Exercise details = Copy the following lines word for word.

== Data records

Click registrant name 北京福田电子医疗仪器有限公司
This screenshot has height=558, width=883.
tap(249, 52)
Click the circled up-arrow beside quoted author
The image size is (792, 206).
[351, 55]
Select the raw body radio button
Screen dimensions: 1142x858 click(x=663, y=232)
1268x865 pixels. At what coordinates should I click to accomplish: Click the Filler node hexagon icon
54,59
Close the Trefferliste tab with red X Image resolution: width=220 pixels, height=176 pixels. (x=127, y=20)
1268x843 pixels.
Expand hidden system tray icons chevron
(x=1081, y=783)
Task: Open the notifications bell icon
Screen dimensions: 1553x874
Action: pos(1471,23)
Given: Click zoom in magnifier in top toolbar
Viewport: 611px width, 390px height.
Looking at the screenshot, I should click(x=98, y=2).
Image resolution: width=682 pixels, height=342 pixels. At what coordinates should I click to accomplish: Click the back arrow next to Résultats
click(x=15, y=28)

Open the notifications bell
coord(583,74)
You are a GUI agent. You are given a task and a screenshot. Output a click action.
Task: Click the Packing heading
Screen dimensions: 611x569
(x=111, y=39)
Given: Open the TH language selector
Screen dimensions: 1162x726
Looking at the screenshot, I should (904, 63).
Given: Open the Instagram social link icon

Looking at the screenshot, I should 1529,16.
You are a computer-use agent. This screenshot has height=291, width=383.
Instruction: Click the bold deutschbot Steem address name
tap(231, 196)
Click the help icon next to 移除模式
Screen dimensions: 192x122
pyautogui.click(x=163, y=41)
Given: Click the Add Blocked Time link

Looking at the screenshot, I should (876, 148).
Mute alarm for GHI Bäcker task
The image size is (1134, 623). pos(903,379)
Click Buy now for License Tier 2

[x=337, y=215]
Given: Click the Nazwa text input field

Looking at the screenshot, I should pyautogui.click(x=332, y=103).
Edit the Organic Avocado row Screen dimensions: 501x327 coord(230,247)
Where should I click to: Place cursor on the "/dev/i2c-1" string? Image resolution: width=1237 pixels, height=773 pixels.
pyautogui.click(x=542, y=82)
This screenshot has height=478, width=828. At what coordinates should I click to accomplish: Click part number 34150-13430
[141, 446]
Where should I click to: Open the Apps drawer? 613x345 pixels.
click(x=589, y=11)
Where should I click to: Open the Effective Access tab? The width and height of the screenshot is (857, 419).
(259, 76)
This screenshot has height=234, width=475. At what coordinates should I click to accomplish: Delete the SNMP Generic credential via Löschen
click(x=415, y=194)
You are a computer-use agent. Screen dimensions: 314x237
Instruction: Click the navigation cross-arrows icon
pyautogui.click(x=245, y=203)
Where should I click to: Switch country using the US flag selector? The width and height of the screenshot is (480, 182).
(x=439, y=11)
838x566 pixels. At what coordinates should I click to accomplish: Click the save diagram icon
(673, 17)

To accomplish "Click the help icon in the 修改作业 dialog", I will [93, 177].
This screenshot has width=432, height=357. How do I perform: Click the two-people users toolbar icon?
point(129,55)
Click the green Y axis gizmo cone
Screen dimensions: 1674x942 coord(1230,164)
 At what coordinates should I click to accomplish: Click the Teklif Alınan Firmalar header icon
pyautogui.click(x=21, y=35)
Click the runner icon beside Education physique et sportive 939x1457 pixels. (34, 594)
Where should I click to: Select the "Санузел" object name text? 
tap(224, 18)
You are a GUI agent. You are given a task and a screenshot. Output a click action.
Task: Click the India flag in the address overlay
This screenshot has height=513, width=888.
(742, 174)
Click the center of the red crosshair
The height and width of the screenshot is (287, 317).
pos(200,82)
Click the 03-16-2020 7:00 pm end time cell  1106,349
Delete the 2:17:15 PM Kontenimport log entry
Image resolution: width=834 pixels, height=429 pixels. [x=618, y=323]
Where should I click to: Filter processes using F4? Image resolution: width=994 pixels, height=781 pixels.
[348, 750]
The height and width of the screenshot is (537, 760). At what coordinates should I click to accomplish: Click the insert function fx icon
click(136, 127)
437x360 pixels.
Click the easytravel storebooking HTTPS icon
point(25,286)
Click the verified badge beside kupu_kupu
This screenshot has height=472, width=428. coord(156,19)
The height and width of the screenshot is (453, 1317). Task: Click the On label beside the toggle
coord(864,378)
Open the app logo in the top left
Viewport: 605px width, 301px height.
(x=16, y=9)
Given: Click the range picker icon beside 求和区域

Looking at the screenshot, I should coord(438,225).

====

Expected output =
Click registrant name 北京福田电子医疗仪器有限公司
This screenshot has height=558, width=883.
tap(249, 52)
Click the circled up-arrow beside quoted author
The image size is (792, 206).
[351, 55]
Select the raw body radio button
Screen dimensions: 1142x858 click(x=663, y=232)
1268x865 pixels. At what coordinates should I click to accomplish: Click the Filler node hexagon icon
54,59
Close the Trefferliste tab with red X Image resolution: width=220 pixels, height=176 pixels. (x=127, y=20)
1268x843 pixels.
Expand hidden system tray icons chevron
(x=1081, y=783)
Task: Open the notifications bell icon
Screen dimensions: 1553x874
Action: pos(1471,23)
Given: Click zoom in magnifier in top toolbar
Viewport: 611px width, 390px height.
Looking at the screenshot, I should click(x=98, y=2).
Image resolution: width=682 pixels, height=342 pixels. At what coordinates should I click to accomplish: Click the back arrow next to Résultats
click(x=15, y=28)

Open the notifications bell
coord(583,74)
You are a GUI agent. You are given a task and a screenshot. Output a click action.
Task: Click the Packing heading
Screen dimensions: 611x569
(x=111, y=39)
Given: Open the TH language selector
Screen dimensions: 1162x726
Looking at the screenshot, I should (904, 63).
Given: Open the Instagram social link icon

Looking at the screenshot, I should 1529,16.
You are a computer-use agent. This screenshot has height=291, width=383.
Instruction: Click the bold deutschbot Steem address name
tap(231, 196)
Click the help icon next to 移除模式
Screen dimensions: 192x122
pyautogui.click(x=163, y=41)
Given: Click the Add Blocked Time link

Looking at the screenshot, I should (876, 148).
Mute alarm for GHI Bäcker task
The image size is (1134, 623). pos(903,379)
Click Buy now for License Tier 2

[x=337, y=215]
Given: Click the Nazwa text input field

Looking at the screenshot, I should pyautogui.click(x=332, y=103).
Edit the Organic Avocado row Screen dimensions: 501x327 coord(230,247)
Where should I click to: Place cursor on the "/dev/i2c-1" string? Image resolution: width=1237 pixels, height=773 pixels.
pyautogui.click(x=542, y=82)
This screenshot has height=478, width=828. At what coordinates should I click to accomplish: Click part number 34150-13430
[141, 446]
Where should I click to: Open the Apps drawer? 613x345 pixels.
click(x=589, y=11)
Where should I click to: Open the Effective Access tab? The width and height of the screenshot is (857, 419).
(259, 76)
This screenshot has height=234, width=475. At what coordinates should I click to accomplish: Delete the SNMP Generic credential via Löschen
click(x=415, y=194)
You are a computer-use agent. Screen dimensions: 314x237
Instruction: Click the navigation cross-arrows icon
pyautogui.click(x=245, y=203)
Where should I click to: Switch country using the US flag selector? The width and height of the screenshot is (480, 182).
(x=439, y=11)
838x566 pixels. At what coordinates should I click to accomplish: Click the save diagram icon
(673, 17)

To accomplish "Click the help icon in the 修改作业 dialog", I will [93, 177].
This screenshot has width=432, height=357. How do I perform: Click the two-people users toolbar icon?
point(129,55)
Click the green Y axis gizmo cone
Screen dimensions: 1674x942 coord(1230,164)
 At what coordinates should I click to accomplish: Click the Teklif Alınan Firmalar header icon
pyautogui.click(x=21, y=35)
Click the runner icon beside Education physique et sportive 939x1457 pixels. (34, 594)
Where should I click to: Select the "Санузел" object name text? 
tap(224, 18)
You are a GUI agent. You are given a task and a screenshot. Output a click action.
Task: Click the India flag in the address overlay
This screenshot has height=513, width=888.
(742, 174)
Click the center of the red crosshair
The height and width of the screenshot is (287, 317).
pos(200,82)
Click the 03-16-2020 7:00 pm end time cell  1106,349
Delete the 2:17:15 PM Kontenimport log entry
Image resolution: width=834 pixels, height=429 pixels. [x=618, y=323]
Where should I click to: Filter processes using F4? Image resolution: width=994 pixels, height=781 pixels.
[348, 750]
The height and width of the screenshot is (537, 760). At what coordinates should I click to accomplish: Click the insert function fx icon
click(136, 127)
437x360 pixels.
Click the easytravel storebooking HTTPS icon
point(25,286)
Click the verified badge beside kupu_kupu
This screenshot has height=472, width=428. coord(156,19)
The height and width of the screenshot is (453, 1317). Task: Click the On label beside the toggle
coord(864,378)
Open the app logo in the top left
Viewport: 605px width, 301px height.
(x=16, y=9)
Given: Click the range picker icon beside 求和区域

Looking at the screenshot, I should coord(438,225).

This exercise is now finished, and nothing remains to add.